Checklist

[x] 1. I have searched related issues but cannot get the expected help.
[x] 2. The bug has not been fixed in the latest version.
[x] 3. Please note that if the bug-related issue you submitted lacks corresponding environment info and a minimal reproducible demo, it will be challenging for us to reproduce and resolve the issue, reducing the likelihood of receiving feedback.
[x] 4. If the issue you raised is not a bug but a question, please raise a discussion at https://github.com/sgl-project/sglang/discussions/new/choose Otherwise, it will be closed.
[x] 5. Please use English, otherwise it will be closed.

Describe the bug

SGLang adopts FA3 as the default attention backend in its latest release. However, it shows that its performance falls short of expectations, particularly when compared to the FlashInfer attention backend. Performance benchmark was conducted using the Qwen3 models on the Hopper GPUs.

Reproduction

The benchmark script is:

modelscope download --model 'Qwen/Qwen3-235B-A22B' --local_dir '/cpfs01/user/caoyizhong.cyz/Qwen3-Plus++

cd /cpfs01/user/caoyizhong.cyz/0506
export INPUT_LENGTHS=1024
export OUTPUT_LENGTH=20480
export NUM_RUNS=2
export MAX_MODEL_LEN=40960
export BATCH_SIZE=128

type="bf16"
mkdir -p ./type_${type}
mkdir -p ./type_${type}/result
mkdir -p ./type_${type}/log

export MEM_FRACTION_STATIC=0.85

for name in "Plus++";
do
    export ATTENTION_BACKEND="flashinfer"

* **Data supplied**
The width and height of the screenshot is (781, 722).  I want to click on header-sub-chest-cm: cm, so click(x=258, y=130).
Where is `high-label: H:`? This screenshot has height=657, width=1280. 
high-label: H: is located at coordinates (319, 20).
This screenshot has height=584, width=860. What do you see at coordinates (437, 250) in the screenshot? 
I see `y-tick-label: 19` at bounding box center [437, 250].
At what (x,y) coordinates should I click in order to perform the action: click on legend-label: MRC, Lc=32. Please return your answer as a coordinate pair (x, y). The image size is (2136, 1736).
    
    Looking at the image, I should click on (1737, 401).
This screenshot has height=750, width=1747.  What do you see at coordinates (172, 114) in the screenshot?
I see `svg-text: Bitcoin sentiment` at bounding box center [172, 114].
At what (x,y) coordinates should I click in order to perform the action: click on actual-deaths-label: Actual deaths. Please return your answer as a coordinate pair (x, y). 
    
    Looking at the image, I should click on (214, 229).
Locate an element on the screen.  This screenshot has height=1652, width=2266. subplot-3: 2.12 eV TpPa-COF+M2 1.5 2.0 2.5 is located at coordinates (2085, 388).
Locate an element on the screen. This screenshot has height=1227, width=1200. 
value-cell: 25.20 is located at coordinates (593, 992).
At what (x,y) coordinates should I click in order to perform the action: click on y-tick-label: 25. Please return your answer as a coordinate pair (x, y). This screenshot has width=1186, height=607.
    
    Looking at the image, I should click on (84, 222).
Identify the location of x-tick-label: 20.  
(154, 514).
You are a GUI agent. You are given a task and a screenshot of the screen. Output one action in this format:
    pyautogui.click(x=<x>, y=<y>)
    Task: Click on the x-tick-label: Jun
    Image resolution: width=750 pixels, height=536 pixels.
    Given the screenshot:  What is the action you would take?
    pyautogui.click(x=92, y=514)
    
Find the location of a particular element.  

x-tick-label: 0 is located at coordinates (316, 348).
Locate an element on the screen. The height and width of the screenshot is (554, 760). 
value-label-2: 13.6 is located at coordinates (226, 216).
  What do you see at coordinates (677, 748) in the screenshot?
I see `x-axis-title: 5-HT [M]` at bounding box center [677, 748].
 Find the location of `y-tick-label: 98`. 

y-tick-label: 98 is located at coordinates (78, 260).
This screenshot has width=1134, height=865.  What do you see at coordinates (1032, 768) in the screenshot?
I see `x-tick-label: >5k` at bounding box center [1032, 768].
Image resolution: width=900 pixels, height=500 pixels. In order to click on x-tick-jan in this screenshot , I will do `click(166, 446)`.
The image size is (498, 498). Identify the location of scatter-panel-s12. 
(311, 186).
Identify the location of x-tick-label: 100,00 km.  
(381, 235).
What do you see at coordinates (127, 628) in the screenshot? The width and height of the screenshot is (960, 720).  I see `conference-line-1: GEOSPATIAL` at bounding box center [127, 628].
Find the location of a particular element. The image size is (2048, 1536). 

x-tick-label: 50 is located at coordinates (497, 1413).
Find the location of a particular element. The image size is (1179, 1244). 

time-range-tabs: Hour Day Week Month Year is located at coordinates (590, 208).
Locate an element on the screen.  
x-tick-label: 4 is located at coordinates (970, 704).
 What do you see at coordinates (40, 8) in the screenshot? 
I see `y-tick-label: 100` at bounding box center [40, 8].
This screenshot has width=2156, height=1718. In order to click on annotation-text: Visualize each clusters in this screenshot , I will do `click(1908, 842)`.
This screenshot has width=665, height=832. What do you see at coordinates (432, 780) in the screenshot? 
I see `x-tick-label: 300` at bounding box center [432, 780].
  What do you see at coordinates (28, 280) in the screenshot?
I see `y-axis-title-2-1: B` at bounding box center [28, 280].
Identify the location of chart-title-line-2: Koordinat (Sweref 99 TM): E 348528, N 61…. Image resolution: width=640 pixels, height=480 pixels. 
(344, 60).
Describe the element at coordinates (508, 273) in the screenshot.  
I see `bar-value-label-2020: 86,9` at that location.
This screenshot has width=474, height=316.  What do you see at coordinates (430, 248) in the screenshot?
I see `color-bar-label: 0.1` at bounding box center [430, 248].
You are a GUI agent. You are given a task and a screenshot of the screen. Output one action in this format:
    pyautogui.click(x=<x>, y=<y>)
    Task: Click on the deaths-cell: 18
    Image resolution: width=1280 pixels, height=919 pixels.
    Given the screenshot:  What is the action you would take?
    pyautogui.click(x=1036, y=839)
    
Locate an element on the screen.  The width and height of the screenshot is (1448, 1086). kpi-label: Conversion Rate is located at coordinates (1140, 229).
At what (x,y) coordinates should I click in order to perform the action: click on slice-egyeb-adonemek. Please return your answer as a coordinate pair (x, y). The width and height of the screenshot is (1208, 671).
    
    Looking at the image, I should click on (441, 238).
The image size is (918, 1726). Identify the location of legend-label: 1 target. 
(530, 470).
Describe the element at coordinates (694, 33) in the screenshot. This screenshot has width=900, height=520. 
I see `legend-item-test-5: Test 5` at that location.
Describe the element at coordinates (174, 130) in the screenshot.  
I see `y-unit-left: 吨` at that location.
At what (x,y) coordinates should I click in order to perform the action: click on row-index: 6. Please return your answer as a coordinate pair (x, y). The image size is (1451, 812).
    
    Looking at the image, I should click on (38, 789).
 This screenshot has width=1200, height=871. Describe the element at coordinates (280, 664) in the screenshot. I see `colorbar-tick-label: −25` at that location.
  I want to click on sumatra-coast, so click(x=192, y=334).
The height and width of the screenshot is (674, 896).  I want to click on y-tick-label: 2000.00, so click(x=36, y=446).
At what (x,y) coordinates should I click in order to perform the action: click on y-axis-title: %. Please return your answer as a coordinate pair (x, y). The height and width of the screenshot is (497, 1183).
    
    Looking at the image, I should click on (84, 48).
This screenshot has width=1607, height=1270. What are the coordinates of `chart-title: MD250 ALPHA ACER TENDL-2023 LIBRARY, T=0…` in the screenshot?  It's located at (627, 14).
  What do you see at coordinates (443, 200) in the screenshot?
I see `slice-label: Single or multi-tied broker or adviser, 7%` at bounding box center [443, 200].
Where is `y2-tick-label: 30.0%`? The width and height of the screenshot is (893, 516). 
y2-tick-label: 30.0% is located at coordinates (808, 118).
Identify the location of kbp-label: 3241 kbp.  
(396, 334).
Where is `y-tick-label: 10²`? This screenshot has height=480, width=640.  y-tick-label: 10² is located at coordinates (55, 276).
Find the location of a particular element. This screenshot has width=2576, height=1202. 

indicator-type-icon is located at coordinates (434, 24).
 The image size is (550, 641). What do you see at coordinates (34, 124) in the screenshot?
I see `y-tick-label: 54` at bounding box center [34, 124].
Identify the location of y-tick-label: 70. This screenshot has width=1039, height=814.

* **Task to carry out**
Rewrite the SGLang bug report from "[x] 2. The bug" to "Otherwise, it will be closed.", replacing "reproducible demo" with "reproducible example". The items are separate from the SGLang bug report.

* **Response area**
[x] 2. The bug has not been fixed in the latest version.
[x] 3. Please note that if the bug-related issue you submitted lacks corresponding environment info and a minimal reproducible example, it will be challenging for us to reproduce and resolve the issue, reducing the likelihood of receiving feedback.
[x] 4. If the issue you raised is not a bug but a question, please raise a discussion at https://github.com/sgl-project/sglang/discussions/new/choose Otherwise, it will be closed.